Beşeriyet tarihinin dönüm noktası sayılabilecek 1828-1910 döneminde, 82 yıllık bilinçli ve gözlemci bir ömür büyük bir fırsattır. St. Petersburg’dan Kafkaslar’a, Kırım Savaşı’ndan 1905 devrimine kadar Rusya’yı yöneten bir ailenin üyesi olmak romancının ötesinde bir birikim getirir. Üstelik Tolstoy oportünist veya şöhret meraklısı değildir. Rusya devletini modernleştiren bürokrat ve generallerin ailesindendir ama devlete ve devlet hizmetine başından karşıdır.

Anna Karenina’nın anlamadığı gerçek
Tolstoy’un dünyaya ve yurduna bırakmış oldu miraslar şöyle sayılabilir: Universal aydın grubun Hıristiyan anarşist düşüncesi; sık sık edebi şovenizmi zorlayan bir edebi tutuculuk; Stalin devrinde ailenin ve yazarın isminden yararlanan yeğeni Aleksei Tolstoy... Ama Tolstoy’un kendisi beşeri düşüncenin üzerinde başka bir mirastır. Taklit edildiğinde can sıkıcı bir gelenektir. Tekrar tekrar okunduğunda ise nesillerin ufkunu açar. Onun tarif ettiği Rusya’yı Rusya’da bile aramayın, bulamazsınız. Ama o Rusya her yerde vardır ve her zaman başka ülkelerin ve insanların adeta özlem duydukları bir kültür olarak onun kaleminden dökülür. 

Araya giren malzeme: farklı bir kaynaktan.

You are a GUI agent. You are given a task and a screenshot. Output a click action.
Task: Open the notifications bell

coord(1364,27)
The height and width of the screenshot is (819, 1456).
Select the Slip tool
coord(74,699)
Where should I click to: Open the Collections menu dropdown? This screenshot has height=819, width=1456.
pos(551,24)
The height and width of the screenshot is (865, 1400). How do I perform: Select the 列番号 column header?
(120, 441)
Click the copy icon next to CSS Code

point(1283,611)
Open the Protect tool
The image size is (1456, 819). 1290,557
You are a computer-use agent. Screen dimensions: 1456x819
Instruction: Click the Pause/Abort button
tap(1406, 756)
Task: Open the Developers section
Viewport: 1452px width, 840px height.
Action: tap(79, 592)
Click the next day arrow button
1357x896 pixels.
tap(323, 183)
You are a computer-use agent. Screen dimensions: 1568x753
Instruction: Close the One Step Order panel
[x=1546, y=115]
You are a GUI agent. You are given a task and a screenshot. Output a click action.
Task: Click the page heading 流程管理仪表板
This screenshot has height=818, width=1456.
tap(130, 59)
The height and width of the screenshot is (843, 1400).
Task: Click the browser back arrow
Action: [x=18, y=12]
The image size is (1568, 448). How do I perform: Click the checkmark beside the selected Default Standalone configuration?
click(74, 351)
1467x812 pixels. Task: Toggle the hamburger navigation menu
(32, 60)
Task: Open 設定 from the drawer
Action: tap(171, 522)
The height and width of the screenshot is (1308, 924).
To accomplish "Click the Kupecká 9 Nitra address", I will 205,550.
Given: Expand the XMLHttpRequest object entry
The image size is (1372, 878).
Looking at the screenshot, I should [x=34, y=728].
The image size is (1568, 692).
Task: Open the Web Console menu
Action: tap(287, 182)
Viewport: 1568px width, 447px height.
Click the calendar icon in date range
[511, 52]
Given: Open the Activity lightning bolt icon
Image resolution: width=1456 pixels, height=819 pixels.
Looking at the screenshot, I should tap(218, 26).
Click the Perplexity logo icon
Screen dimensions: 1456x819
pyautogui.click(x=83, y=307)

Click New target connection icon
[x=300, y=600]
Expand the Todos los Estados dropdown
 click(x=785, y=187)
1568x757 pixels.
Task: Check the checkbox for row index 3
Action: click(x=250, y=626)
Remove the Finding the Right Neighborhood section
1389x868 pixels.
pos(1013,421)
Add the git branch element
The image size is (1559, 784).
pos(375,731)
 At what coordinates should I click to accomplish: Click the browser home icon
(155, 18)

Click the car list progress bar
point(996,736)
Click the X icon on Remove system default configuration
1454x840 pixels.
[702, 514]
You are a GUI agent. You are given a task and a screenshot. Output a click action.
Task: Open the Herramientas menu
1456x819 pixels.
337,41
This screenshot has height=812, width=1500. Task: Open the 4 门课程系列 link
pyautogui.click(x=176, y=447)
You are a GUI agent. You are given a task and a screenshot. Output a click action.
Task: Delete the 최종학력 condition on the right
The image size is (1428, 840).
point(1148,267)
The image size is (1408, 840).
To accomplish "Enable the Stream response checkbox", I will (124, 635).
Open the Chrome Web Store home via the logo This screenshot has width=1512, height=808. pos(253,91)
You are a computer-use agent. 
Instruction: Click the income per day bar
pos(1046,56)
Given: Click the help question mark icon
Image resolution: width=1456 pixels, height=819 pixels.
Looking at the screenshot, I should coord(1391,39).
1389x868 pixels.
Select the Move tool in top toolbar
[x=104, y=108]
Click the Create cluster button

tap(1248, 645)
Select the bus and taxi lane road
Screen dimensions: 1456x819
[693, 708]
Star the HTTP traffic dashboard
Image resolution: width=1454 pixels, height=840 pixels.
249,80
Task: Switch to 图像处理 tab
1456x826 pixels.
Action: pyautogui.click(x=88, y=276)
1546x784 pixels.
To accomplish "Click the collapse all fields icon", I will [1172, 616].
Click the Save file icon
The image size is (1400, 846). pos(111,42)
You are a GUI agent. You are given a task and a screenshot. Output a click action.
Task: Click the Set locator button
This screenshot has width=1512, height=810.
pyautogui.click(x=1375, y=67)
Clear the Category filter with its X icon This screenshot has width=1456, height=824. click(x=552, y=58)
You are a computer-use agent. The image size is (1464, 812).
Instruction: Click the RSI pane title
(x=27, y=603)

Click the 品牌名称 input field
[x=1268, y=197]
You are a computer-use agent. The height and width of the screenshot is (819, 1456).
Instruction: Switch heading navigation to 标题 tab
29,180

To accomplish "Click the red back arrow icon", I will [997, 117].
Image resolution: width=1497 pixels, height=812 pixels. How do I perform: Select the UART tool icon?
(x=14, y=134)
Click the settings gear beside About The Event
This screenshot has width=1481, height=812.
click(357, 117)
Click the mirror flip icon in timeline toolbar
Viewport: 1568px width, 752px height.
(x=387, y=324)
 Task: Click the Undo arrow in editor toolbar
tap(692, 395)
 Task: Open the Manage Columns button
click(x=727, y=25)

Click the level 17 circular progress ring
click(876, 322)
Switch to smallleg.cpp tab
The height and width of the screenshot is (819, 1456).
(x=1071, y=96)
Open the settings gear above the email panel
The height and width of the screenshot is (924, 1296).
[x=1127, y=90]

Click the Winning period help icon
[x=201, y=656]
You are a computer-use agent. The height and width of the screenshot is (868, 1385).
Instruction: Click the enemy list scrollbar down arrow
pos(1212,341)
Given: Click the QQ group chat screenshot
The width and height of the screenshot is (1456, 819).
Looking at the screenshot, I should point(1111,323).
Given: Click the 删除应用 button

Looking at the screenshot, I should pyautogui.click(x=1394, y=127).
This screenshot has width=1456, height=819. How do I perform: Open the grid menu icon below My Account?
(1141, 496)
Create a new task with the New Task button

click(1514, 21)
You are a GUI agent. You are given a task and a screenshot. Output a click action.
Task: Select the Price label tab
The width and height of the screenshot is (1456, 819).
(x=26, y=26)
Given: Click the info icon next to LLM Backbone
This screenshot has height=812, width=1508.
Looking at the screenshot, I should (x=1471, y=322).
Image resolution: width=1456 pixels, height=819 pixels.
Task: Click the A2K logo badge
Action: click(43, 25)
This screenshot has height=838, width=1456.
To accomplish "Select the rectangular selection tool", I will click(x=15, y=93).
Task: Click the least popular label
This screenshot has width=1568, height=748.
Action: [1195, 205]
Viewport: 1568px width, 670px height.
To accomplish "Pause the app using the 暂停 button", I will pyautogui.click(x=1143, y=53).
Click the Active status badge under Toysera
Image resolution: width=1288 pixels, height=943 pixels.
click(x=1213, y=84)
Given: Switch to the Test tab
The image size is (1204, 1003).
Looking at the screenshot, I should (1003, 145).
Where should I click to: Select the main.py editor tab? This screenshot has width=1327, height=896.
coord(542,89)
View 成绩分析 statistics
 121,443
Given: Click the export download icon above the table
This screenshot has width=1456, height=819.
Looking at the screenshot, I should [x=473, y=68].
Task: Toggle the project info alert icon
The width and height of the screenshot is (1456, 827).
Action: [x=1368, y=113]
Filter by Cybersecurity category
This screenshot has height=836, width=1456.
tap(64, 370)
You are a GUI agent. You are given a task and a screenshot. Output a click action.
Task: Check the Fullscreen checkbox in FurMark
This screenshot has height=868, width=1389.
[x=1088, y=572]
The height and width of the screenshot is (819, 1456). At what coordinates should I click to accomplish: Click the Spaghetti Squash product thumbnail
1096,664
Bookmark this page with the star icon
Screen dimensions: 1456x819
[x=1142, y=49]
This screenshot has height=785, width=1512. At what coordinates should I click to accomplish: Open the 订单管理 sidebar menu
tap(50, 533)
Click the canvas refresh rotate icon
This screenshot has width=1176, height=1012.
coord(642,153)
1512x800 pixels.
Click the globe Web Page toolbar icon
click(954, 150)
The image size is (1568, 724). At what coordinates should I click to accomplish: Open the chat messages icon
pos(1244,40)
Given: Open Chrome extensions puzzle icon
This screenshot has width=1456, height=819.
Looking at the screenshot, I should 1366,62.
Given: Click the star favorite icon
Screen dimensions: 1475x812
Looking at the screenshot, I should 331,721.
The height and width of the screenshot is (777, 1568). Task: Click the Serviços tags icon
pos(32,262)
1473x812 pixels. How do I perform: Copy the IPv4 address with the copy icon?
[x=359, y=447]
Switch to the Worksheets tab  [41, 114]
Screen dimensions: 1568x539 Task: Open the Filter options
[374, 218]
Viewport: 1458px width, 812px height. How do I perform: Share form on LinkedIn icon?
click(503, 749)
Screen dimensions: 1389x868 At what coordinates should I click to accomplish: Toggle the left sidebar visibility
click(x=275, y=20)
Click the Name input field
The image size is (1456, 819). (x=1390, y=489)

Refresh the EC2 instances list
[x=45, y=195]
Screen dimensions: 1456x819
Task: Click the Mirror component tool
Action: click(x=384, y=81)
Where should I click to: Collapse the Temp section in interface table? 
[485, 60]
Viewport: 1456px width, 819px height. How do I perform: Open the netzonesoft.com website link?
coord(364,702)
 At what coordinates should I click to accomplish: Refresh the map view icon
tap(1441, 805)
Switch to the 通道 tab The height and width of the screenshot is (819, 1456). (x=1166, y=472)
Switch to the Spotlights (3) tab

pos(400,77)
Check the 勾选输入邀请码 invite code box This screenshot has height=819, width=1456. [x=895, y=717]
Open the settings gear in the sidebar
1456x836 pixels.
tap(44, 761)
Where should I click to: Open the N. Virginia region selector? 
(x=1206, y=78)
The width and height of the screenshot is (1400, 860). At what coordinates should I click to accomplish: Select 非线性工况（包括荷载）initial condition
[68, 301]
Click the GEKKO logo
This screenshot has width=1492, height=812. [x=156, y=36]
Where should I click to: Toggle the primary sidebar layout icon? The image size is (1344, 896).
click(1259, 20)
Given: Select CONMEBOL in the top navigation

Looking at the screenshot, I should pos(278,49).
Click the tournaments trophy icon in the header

Tolstoy “Anna Karenina”da gününün ortamında karakterlerini çizer. St. Petersburg muhitinin hürmet ettiği Aleksandr Karenin Başkırlara karşı acımasızdır, onları toprağından sürer. Karısına ve çocuğuna karşı acımasızdır. O cemiyette katı ahlak kurallarına kimse uymaz ama o kuralları değiştirmeye kimse kalkışamaz zira merhametsiz bir dünyanın ortasında yalnız kalır. Anna Karenina’nın anlamadığı gerçek budur. Dolayısıyla kendi içinde dürüst, iyi yetişmiş o güzel kadın (bir baloda rastladığı Aleksandr Puşkin’in güzel kızını Anna Karenina olarak okuyucusuna betimler) yalnızlığa ve ölüme mahkum olur. 
Tolstoy’un kendi hayatı da Astapova adlı bir istasyonda bitti; mülklerini köylülerine taksim etmek isteyince ailesiyle çatışmış ve evi terk etmişti. Nereye gitmek istediği hâlâ malûm değil. Garip, “Anna Karenina” romanı bir tren kazası ile başlar, trenin önüne atılan Anna’nın hayatı ile biter. Tolstoy da hayatının bir istasyonda hareket memurunun evinde biteceğini biliyor muydu? 
“Savaş ve Barış” 1812 Rusya’sının romanıdır. Manzaralar malum, St. Petersburg ve Moskova’da düzgün insan çok az. İdeal tipler tarihten getirilme, mesela ihtiyar prens Volkonsky gibi. Ama Napolyon romandaki bütün Rusları bir gaye etrafında birleştiriyor. Gerçekte de öyleydi. 
Rusya’nın Çarlardan evvel tarihte ağırlığını duyuran bir sülalesinden geliyordu. Bunlar bütün 17,18 ve 19’uncu asır boyu ünlü generaller, bakanlar, hatta Aleksey Kostantinoviç Tolstoy gibi yazarlar bu ailedendi. 1700’de İstanbul Antlaşması’yla Türkiye’ye ilk gelen mukin büyükelçi Piotr Tolstoy da yazarın büyük dedesidir. 
Kasım ayında onun 100’üncü ölüm yıldönümü; Lev Tolstoy’un romanları üzerinde o ay daha çok durulması lazım. Tolstoy Rusya’nın Balkanlara müdahalesini tasvip etmiyordu. Bu konuda Karl Marx ve Friedrich Engels’e paralel düşünüyordu denebilir. Büyük adamlar farklı düşünür ve doğrulara daha farklı yerlerden işaret ederler. Tolstoy eskimeyen bir yazar ve her zaman için bir düşünür.